• Problem
Extract every line of the material below and reproduce each one without any change.

• Data items

****************

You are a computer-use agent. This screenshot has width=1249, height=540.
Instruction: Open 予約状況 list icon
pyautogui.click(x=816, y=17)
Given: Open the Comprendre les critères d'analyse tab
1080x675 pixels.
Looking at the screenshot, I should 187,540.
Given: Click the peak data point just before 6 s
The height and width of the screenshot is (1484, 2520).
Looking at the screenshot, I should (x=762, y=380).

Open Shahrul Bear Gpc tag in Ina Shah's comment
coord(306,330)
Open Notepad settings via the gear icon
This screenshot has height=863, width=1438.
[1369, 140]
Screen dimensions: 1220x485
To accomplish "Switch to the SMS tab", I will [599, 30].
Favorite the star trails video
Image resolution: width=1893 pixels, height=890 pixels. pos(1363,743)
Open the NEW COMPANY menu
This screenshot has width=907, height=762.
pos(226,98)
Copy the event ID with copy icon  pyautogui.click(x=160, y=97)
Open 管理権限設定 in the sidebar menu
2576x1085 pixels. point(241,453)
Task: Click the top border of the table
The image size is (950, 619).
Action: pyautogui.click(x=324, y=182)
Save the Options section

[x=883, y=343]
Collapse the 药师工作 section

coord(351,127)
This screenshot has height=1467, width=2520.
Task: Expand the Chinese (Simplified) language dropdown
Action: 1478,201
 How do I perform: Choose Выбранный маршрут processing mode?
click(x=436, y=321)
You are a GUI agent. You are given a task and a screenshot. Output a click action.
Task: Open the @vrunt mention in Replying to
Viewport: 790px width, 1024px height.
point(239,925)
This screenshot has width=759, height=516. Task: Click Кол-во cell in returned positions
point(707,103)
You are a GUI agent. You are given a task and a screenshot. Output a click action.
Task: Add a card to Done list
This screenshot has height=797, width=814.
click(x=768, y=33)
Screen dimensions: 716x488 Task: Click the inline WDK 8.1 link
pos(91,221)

****************

• Exercise answer
You are a computer-use agent. This screenshot has width=1249, height=540.
Instruction: Open 予約状況 list icon
pyautogui.click(x=816, y=17)
Given: Open the Comprendre les critères d'analyse tab
1080x675 pixels.
Looking at the screenshot, I should 187,540.
Given: Click the peak data point just before 6 s
The height and width of the screenshot is (1484, 2520).
Looking at the screenshot, I should (x=762, y=380).

Open Shahrul Bear Gpc tag in Ina Shah's comment
coord(306,330)
Open Notepad settings via the gear icon
This screenshot has height=863, width=1438.
[1369, 140]
Screen dimensions: 1220x485
To accomplish "Switch to the SMS tab", I will [599, 30].
Favorite the star trails video
Image resolution: width=1893 pixels, height=890 pixels. pos(1363,743)
Open the NEW COMPANY menu
This screenshot has width=907, height=762.
pos(226,98)
Copy the event ID with copy icon  pyautogui.click(x=160, y=97)
Open 管理権限設定 in the sidebar menu
2576x1085 pixels. point(241,453)
Task: Click the top border of the table
The image size is (950, 619).
Action: pyautogui.click(x=324, y=182)
Save the Options section

[x=883, y=343]
Collapse the 药师工作 section

coord(351,127)
This screenshot has height=1467, width=2520.
Task: Expand the Chinese (Simplified) language dropdown
Action: 1478,201
 How do I perform: Choose Выбранный маршрут processing mode?
click(x=436, y=321)
You are a GUI agent. You are given a task and a screenshot. Output a click action.
Task: Open the @vrunt mention in Replying to
Viewport: 790px width, 1024px height.
point(239,925)
This screenshot has width=759, height=516. Task: Click Кол-во cell in returned positions
point(707,103)
You are a GUI agent. You are given a task and a screenshot. Output a click action.
Task: Add a card to Done list
This screenshot has height=797, width=814.
click(x=768, y=33)
Screen dimensions: 716x488 Task: Click the inline WDK 8.1 link
pos(91,221)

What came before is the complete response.